La difusión estuvo acompañada por una disputa de autoría. A principios de 1914, el investigador belga Albert Hustin había publicado un escrito en el que proponía evitar la coagulación de la sangre mezclándola con una solución de citrato de sodio de 10 gramos por cada 100 cm3. La prueba no prosperó, debido a que la sangre tenía una concentración de glóbulos rojos tan baja que la transfusión resultaba inservible. Es probable que Agote no conociera las investigaciones de Hustin. Poco después, a principios de 1915, Richard Lewisohn, cirujano de Nueva York, publicó un artículo titulado Un nuevo y simple método de transfusión de la sangre, donde explicaba el procedimiento citando a Hustin como el primero en desarrollarlo.

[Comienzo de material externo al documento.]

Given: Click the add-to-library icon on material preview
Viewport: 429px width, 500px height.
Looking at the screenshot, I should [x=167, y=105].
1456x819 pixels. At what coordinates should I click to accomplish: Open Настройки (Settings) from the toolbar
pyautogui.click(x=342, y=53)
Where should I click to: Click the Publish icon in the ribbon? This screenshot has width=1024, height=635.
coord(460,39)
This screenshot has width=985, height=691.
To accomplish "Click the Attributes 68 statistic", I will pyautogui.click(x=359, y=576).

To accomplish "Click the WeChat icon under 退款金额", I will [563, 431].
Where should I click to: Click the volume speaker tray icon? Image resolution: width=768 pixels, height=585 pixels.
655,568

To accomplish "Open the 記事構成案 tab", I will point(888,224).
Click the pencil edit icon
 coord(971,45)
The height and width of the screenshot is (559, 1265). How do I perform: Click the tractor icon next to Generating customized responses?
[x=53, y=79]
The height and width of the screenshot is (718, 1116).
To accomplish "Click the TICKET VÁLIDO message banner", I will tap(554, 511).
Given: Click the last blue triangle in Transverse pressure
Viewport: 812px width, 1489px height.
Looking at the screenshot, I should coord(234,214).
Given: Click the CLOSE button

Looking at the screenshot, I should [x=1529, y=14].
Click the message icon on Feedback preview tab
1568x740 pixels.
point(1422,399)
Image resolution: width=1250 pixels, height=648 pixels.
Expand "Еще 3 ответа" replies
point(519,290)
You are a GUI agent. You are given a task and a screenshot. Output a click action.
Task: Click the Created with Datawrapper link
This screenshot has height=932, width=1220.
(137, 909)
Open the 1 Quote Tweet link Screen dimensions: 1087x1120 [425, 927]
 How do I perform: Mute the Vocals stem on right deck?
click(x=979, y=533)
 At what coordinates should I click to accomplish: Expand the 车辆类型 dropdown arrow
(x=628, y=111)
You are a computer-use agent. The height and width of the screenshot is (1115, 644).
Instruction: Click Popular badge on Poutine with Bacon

Pero la carrera de Agote y su huella en la historia de la medicina local trascienden aquel descubrimiento. Nacido en la capital federal el 22 de septiembre de 1868, cursó sus estudios secundarios en el Colegio Nacional de Buenos Aires y en 1893 obtuvo su título de médico con una tesis sobre Hepatitis supurada. Pasó por diversas instituciones, como el Hospital San Roque, el Hospital de Clínicas y el Hospital Rivadavia. En 1894, asumió como secretario del Departamento Nacional de Higiene y un año más tarde se hizo cargo de la dirección del hospital de la isla Martín García.
Más tarde se incorporó al Hospital Rawson, donde llegó a ser Jefe de Servicio. Como fruto de sus investigaciones, publicó numerosas obras, entre las que se destacan: La úlcera gástrica y duodenal en la República Argentina, La litiasis biliar, Estudio de la higiene pública en la República Argentina, Lecciones de Clínica Médica, La peste bubónica en la República Argentina, y Nuevo método sencillo para realizar transfusiones de sangre.
También escribió sobre temas históricos y literarios. Algunas de sus obras no científicas son Ilusión y realidad (poema); La lucha por el Mediterráneo: Augusto y Cleopatra; Mis recuerdos, Nerón, los suyos y su época. Una psicopatología del emperador romano, donde realiza un estudio psicopatológico del imperio y la sociedad romana.
Su vocación de servicio excedió la labor médica, y pronto se volcó a la actividad política. En 1910 fue elegido diputado nacional y desde el Congreso consiguió que se destinara una partida presupuestaria para la construcción de un pabellón modelo de Clínica Médica en el Hospital Rawson, que pasó a depender de la Facultad de Medicina. Fue elegido nuevamente diputado en 1916. Desde su banca impulsó la creación de la Universidad Nacional del Litoral, la anexión del Colegio Nacional a la UBA y la creación del Patronato Nacional de Ciegos. Murió el 12 de noviembre de 1954.